# Stump Table



## Juniperlampguy (Nov 11, 2007)

I have been working on a few Juniper stump tables lately. This one is intended to have a piece of glass on top.

I included a closeup picture to show how slow this tree grew. I have never had the patience to count the growth rings all the way across, but this thing is really old.
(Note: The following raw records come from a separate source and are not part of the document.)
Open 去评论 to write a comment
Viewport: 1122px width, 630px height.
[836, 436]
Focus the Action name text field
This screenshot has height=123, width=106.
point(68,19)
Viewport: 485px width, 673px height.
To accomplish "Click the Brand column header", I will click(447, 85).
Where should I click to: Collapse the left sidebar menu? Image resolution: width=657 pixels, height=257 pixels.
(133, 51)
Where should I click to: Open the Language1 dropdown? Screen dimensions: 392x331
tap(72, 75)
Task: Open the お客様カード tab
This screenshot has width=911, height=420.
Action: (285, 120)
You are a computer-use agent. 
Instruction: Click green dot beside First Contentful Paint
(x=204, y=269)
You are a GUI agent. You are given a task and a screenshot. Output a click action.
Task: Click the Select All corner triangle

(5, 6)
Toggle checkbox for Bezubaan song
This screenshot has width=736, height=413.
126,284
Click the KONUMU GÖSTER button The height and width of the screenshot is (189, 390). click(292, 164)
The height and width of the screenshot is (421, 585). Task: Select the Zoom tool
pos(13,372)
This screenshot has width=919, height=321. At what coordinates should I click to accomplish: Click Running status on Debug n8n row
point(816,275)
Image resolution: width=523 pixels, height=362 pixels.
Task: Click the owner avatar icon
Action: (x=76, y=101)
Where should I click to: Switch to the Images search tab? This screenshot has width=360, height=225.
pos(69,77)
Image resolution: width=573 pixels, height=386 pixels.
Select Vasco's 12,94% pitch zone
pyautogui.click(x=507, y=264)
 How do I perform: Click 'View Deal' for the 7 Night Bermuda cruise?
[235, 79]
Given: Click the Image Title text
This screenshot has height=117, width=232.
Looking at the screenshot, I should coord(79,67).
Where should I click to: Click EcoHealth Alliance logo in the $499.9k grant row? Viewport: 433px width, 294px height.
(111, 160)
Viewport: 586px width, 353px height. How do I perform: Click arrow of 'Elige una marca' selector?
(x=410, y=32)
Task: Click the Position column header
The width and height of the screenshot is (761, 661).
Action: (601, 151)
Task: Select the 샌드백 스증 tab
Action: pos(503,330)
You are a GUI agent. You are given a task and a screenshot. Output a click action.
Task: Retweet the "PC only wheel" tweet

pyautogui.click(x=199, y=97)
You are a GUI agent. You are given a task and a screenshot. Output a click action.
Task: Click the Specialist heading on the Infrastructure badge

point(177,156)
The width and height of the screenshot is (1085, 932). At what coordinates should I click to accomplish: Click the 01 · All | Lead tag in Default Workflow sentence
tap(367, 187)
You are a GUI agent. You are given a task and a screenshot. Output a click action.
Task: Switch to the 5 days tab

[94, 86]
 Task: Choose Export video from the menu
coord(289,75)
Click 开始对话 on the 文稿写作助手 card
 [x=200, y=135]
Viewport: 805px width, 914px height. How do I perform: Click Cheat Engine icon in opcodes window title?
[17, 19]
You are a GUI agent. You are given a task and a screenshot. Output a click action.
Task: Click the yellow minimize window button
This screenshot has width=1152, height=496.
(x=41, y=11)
26" tall and 14"x18" across the top at the widest points. (The knobs stick out further.)


----------



## Daren (Oct 14, 2006)

I could stare at that for hours, walk away and do it again.


----------



## Handyman (Jan 2, 2008)

Man that is nice looking. It amases me how some wood grows.


----------



## BigJim (Sep 2, 2008)

That has got to be one of the most beautiful pieces of art I have ever seen. I too could just sit and stare at it, go away, come back and stare some more also. Just awesome.


----------



## Shamus (Aug 22, 2008)

Mother Nature at her best.

That's gonna make a great table base.


----------



## Kenbo (Sep 16, 2008)

I don't have any of this type of wood in the area that I live so when I see something like this, it just amazes me. I doesn't take much to make me happy. That looks incredible. Any shots with the glass on top of it?


----------



## Juniperlampguy (Nov 11, 2007)

Kenbo said:


> I don't have any of this type of wood in the area that I live so when I see something like this, it just amazes me. I doesn't take much to make me happy. That looks incredible. Any shots with the glass on top of it?


No, 
I don't have any pictures with the glass on it at this time. It needs a 24" round piece and I'm out right now.

Thanks ALL!


----------



## Juniperlampguy (Nov 11, 2007)

Heres the other one I made one cut above the first, from the same tree. The tree was short and stubby, (as most junipers are) and these two were all I could get out of it.


----------



## txgrizzly (Jul 19, 2007)

very nice as usual JG... may i suggest getting a new tape measure. i believe you have wore that one out ^_^


----------



## Juniperlampguy (Nov 11, 2007)

txgrizzly said:


> very nice as usual JG... may i suggest getting a new tape measure. i believe you have wore that one out ^_^


Thanks Bill,

Yeah my tape is a little worn, but It's only the first two feet.:blink:

Shame to throw it away when the other thirty three feet are like new.:laughing:


----------



## btyirin (Aug 14, 2008)

That is really cool! I was just sitting here staring at it for long time too. I burnt my dinner staring at it. lol. What kind a of finish is that?


----------



## Handyman (Jan 2, 2008)

Juniperlampguy said:


> ...I included a closeup picture to show how slow this tree grew. I have never had the patience to count the growth rings all the way across, but this thing is really old.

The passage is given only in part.